Available records:
****************************************

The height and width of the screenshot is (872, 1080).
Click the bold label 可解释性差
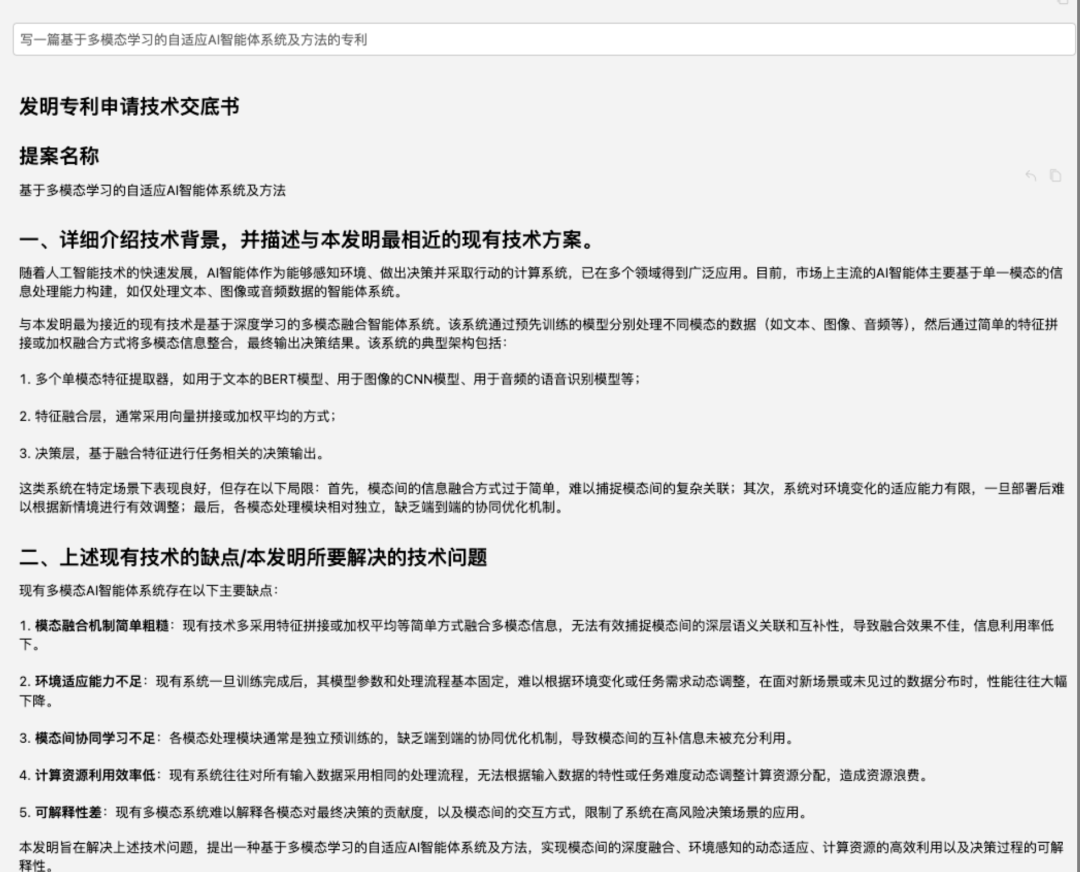tap(68, 812)
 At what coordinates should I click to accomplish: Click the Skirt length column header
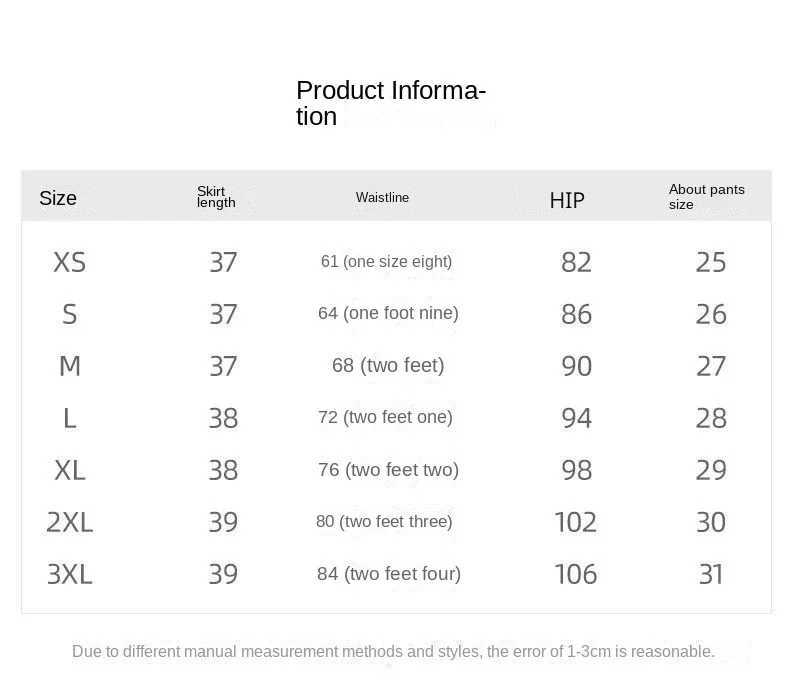click(216, 197)
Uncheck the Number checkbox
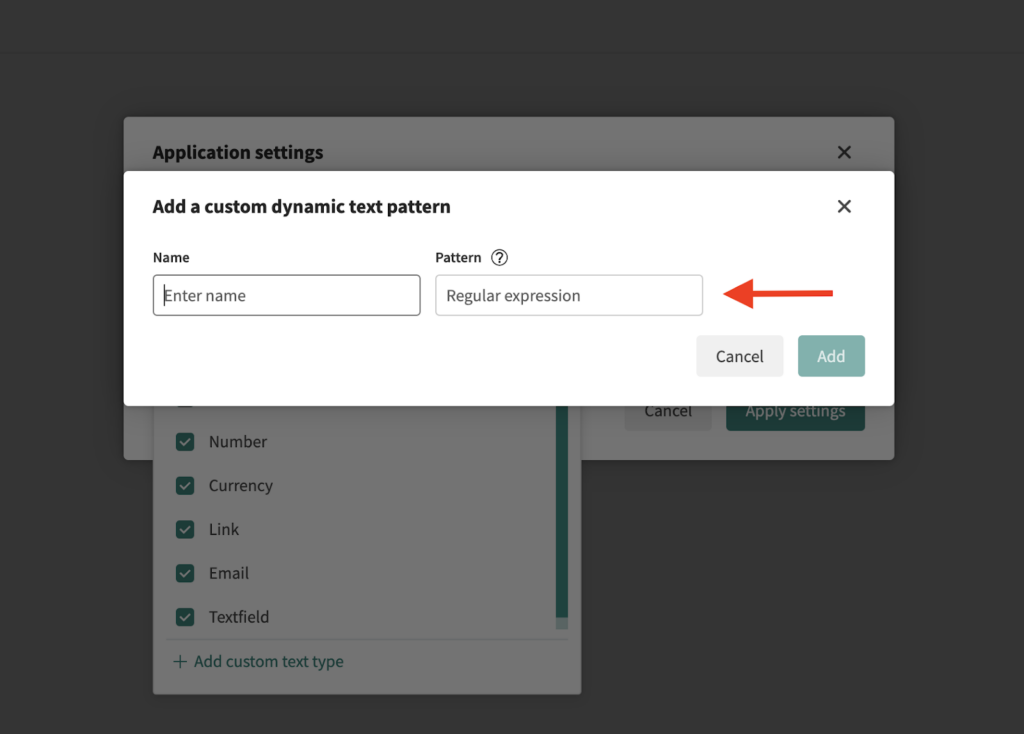 pos(185,442)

****************************************

What is being asked:
Everything from the line containing "Click the bold label 可解释性差" to the final line of the listing above, both ends included, should be transcribed word for word, except for the pictures.

Response to the task:
Click the bold label 可解释性差
tap(68, 812)
 At what coordinates should I click to accomplish: Click the Skirt length column header
click(216, 197)
Uncheck the Number checkbox
 pos(185,442)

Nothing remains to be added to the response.